→ DIRECTIVE: List each line of the records below that contains the string "Instruction".

→ SUPPLIED DATA:
-- Start --

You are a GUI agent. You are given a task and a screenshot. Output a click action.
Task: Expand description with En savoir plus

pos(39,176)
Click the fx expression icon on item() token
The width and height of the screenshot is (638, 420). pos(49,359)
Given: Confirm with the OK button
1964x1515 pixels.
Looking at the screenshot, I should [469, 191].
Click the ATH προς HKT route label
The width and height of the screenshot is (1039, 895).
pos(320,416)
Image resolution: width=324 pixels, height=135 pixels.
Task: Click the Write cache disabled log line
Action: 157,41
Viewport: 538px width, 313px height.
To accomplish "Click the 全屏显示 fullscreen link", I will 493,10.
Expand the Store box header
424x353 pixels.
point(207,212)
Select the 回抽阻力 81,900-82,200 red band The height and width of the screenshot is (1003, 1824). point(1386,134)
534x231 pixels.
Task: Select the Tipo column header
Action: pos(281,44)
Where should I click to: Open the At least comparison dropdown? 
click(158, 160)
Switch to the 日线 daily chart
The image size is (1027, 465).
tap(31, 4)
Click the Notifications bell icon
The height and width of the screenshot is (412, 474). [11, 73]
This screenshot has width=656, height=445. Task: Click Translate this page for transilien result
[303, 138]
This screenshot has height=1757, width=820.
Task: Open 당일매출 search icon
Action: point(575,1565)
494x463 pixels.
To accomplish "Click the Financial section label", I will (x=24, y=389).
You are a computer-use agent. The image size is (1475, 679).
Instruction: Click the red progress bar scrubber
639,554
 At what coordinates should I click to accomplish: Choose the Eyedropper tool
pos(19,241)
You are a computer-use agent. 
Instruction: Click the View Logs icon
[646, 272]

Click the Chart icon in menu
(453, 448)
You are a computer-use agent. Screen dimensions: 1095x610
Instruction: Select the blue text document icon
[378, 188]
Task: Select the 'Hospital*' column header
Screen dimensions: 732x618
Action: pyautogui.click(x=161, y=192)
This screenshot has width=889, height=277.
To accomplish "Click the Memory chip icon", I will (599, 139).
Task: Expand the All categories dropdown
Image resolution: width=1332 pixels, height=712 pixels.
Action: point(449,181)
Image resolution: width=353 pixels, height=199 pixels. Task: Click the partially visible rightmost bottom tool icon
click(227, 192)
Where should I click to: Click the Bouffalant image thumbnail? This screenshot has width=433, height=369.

-- End --

→ CORRECT ANSWER:
Instruction: Click the red progress bar scrubber
Instruction: Click the View Logs icon
Instruction: Select the blue text document icon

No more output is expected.